Writing a physics engine (Part 1.2: What are degrees of freedom?)
Brief context
In my first year of my undergrad, after taking an intro mechanics course, I very naively thought that mechanics was boring and repetitive. I thought that for any dynamical system problem, the way to solve is just set up a free body diagram, setup your system of equations, and then take it from there. The hardest part is figuring out what goes in the free body diagram, the rest is just plug and chug.
For many problems, this approach is simple and works great. For example, a block sliding on a ramp is pretty easily solved using free body diagrams.
For many other problems, it can be a lot cleaner and intuitive to use generalized/reduced coordinates. This is especially when the motion of some objects are constrained. Here’s an example: the double pendulum. Drawing the free body diagram is quite annoying:
If we forced ourselves drew the free-body diagram, we would need to start considering the tension along the ropes. If we start working with triple pendulums or add moving parts, then things get very messy very quickly. But notice that we can represent the entire state of the double pendulum using just two angles.
Before we go further, let’s start with the definition of what degrees of freedom are.
The number of degrees of freedom for a system is the minimum/fewest number of parameters/values needed to capture the entire state of the system.

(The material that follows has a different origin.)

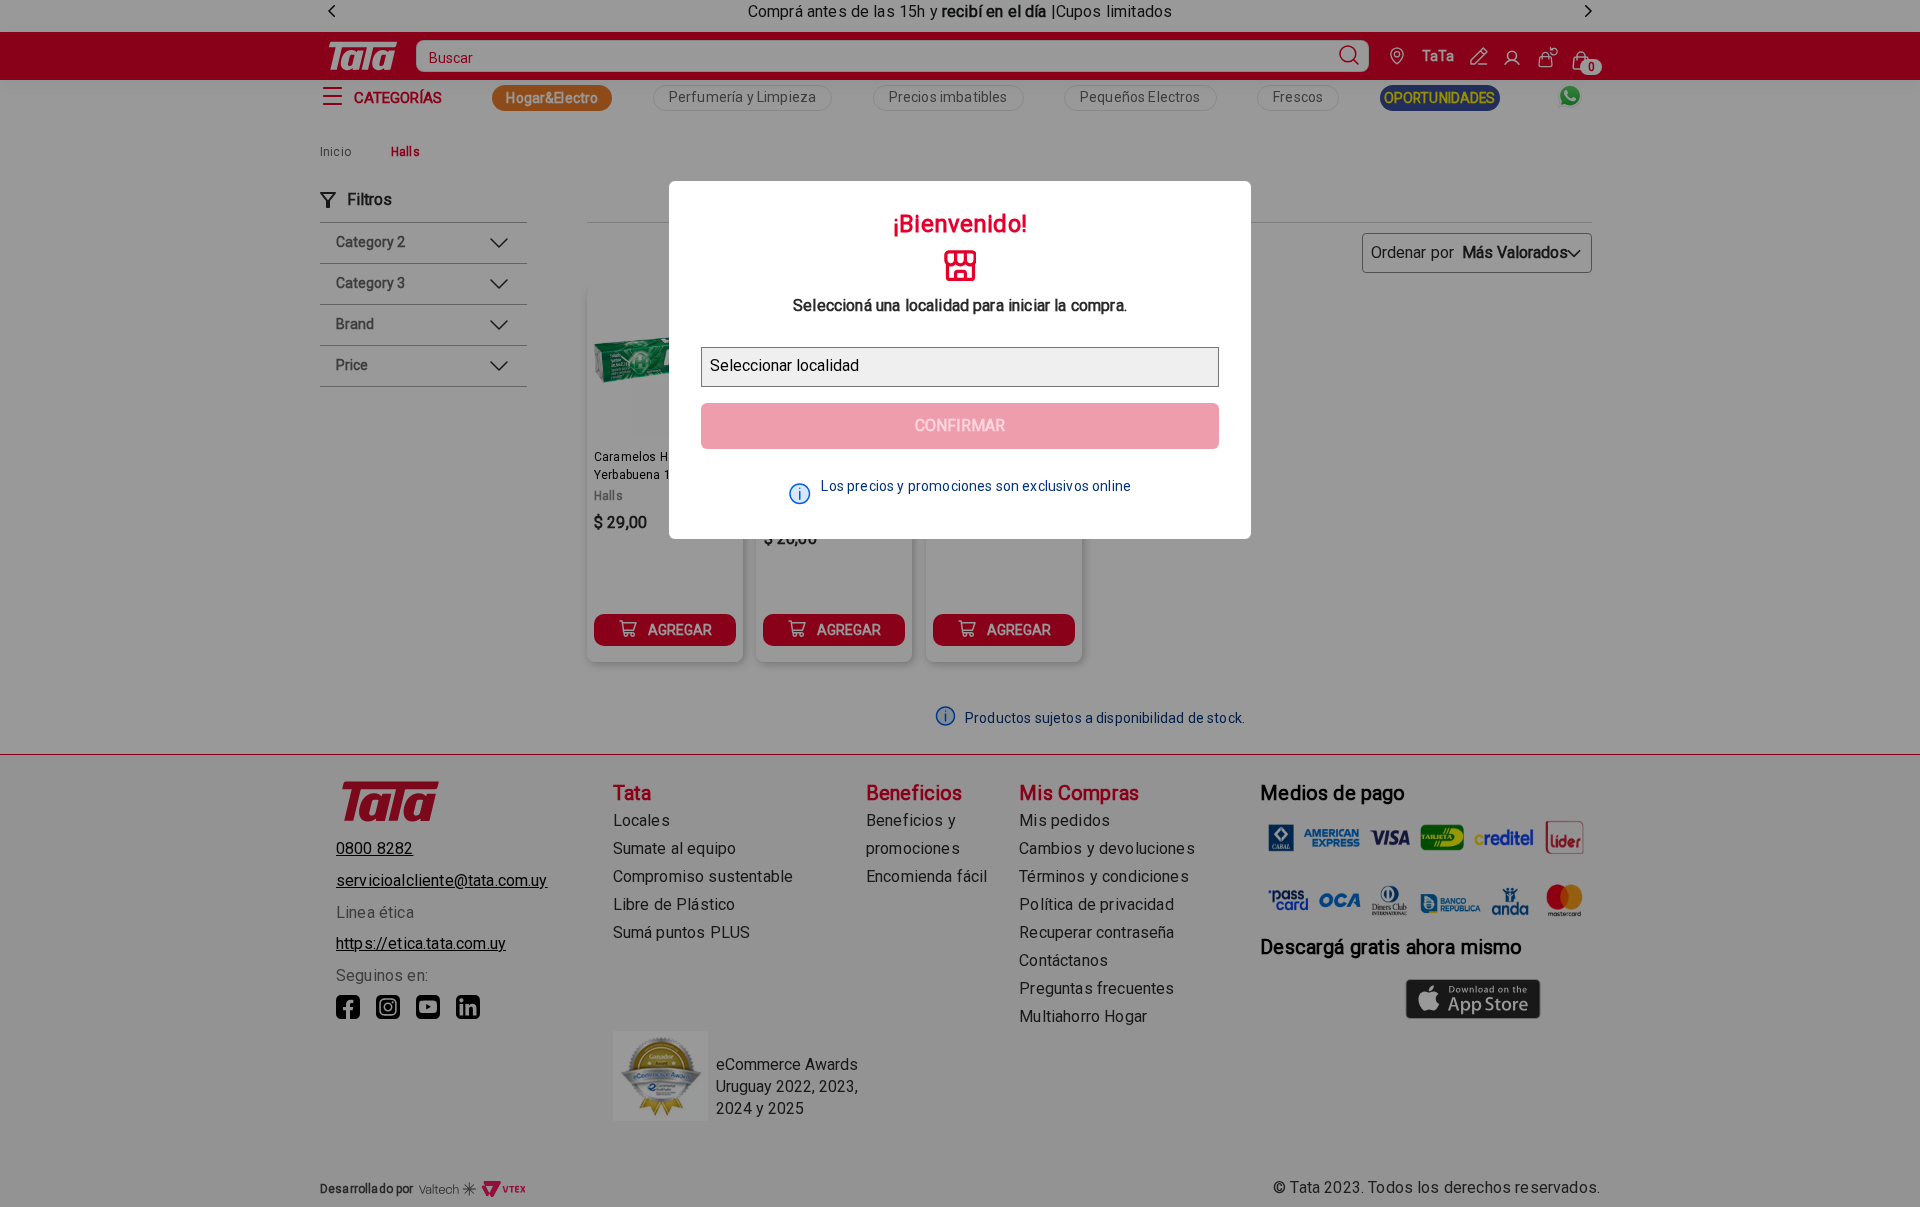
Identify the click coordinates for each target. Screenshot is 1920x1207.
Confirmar (960, 425)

Generalized/reduced coordinates are the minimal, independent set of parameters needed to fully describe the state of the system.

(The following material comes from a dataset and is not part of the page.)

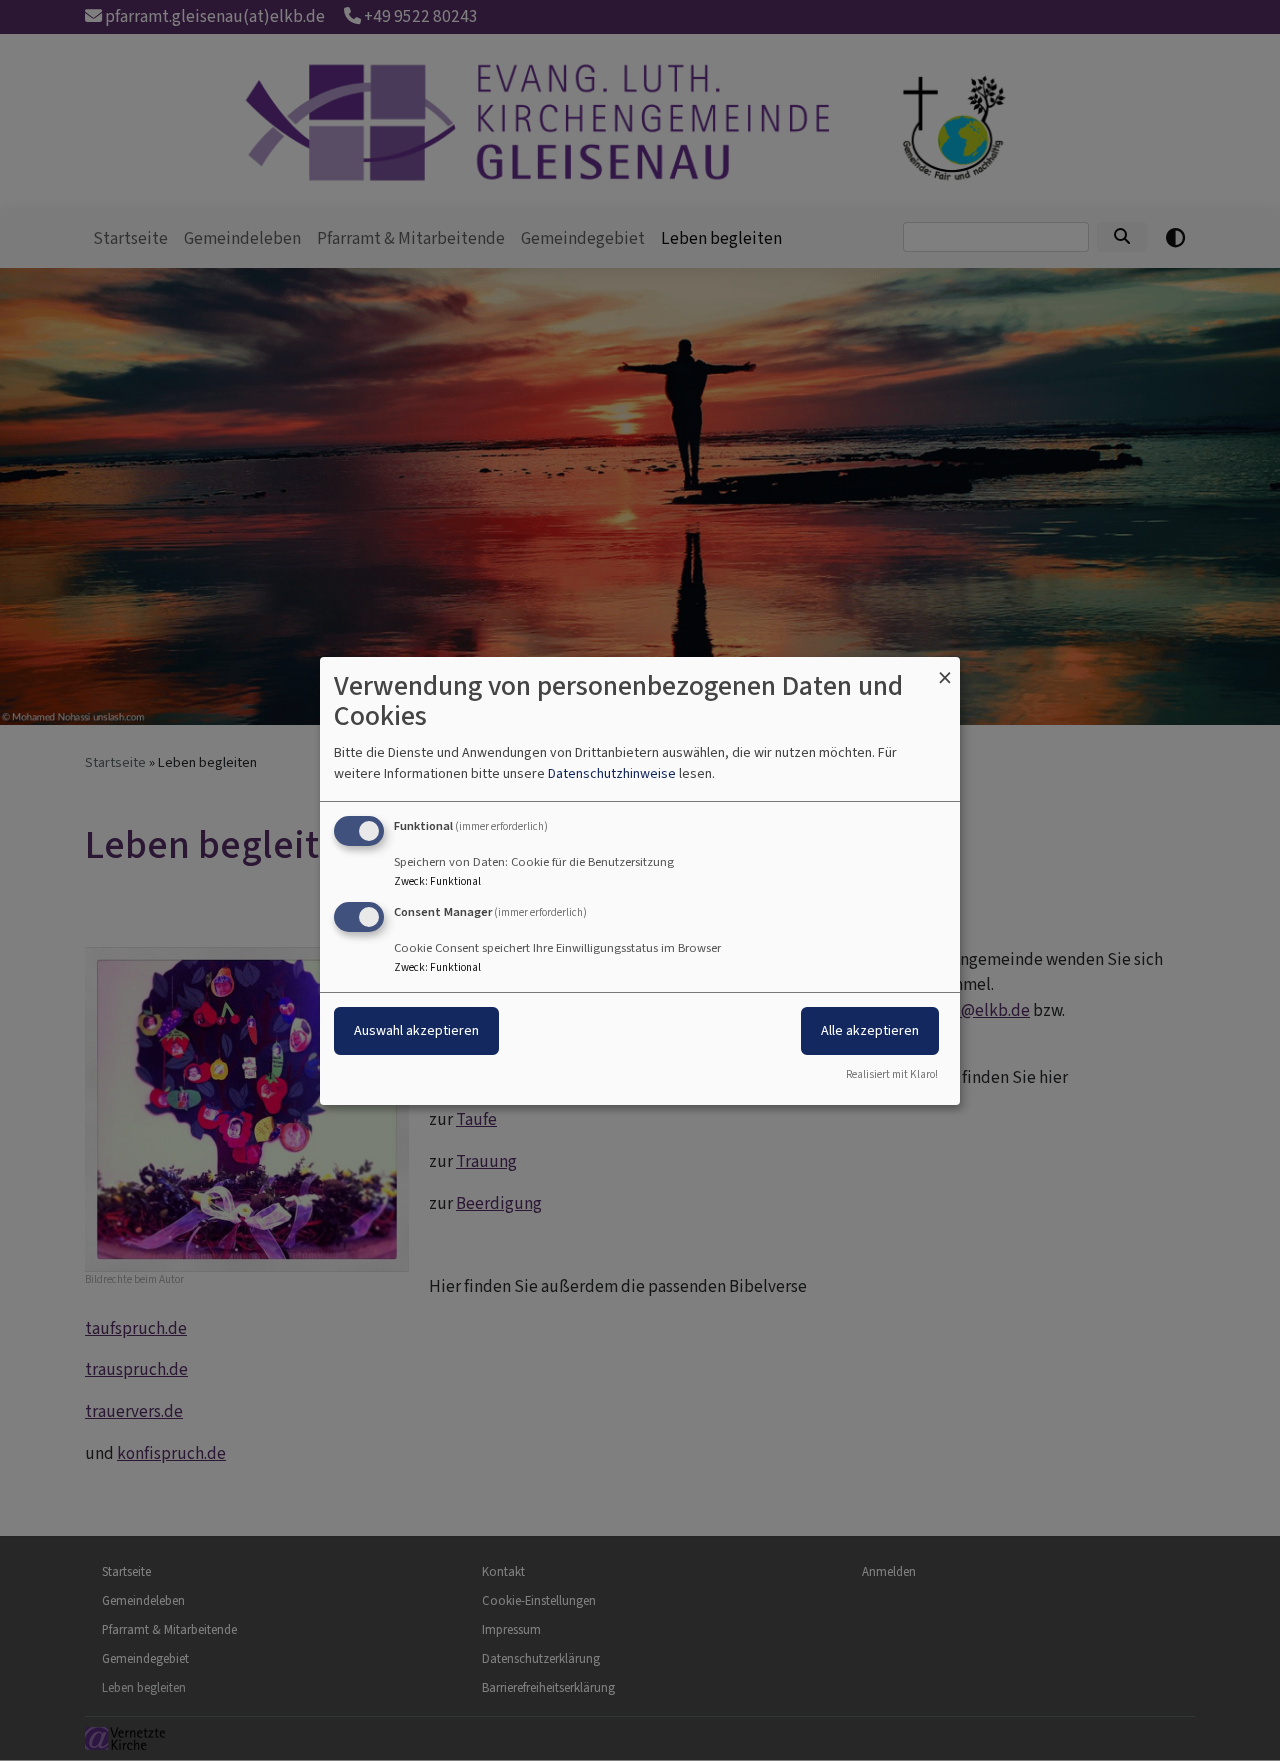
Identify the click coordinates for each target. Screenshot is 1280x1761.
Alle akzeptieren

Here’s the simplest example:
we could define the position of the ball at the end of a pendulum using \((x,y)\), but if we know that the pendulum is always moving along an arc of length \(L\), then we can use one number: \(\theta\) to describe the position. The set of generalized coordinates is \(\{\theta\}\).
Here’s one way to look at this: the position of any free/unconstrained point in 2D can be represented using two degrees of freedom: \((x,y)\). However, adding the constraint \(x^2 + y^2 = L\) removes one degree of freedom.
I like to think about this as follows, objects “start out” with the maximum number of degrees of freedom:
- A point in 2D has 2 DOFs, a point in 3D has 3 DOFs
- A rigid object (e.g., a square) in 2D has 3 DOFs (position, rotation angle)
- A rigid body in 3D has 6 DOFs (3 for position, 3 for rotation)
and constraints remove degrees of freedom.
Why do we want to use generalized coordinates?
It’s often the more intuitive decision to use generalized coordinates when you can. Here’s a good example: the MuJoCo ant.
There are around 14 bodies in the MuJoCo ant (1 torso and 3 segments per leg). Creating a free-body diagram for this would be a nightmare.
However, there are only 14 DOFs in the ant (6 for the root body and 2 for each leg). Especially when we deal with kinematic trees, computations will become more intuitive when we use generalized coordinates. Using generalized coordinates will ensure there are no joint violations (i.e., motion will only be along prescribed degrees of freedom).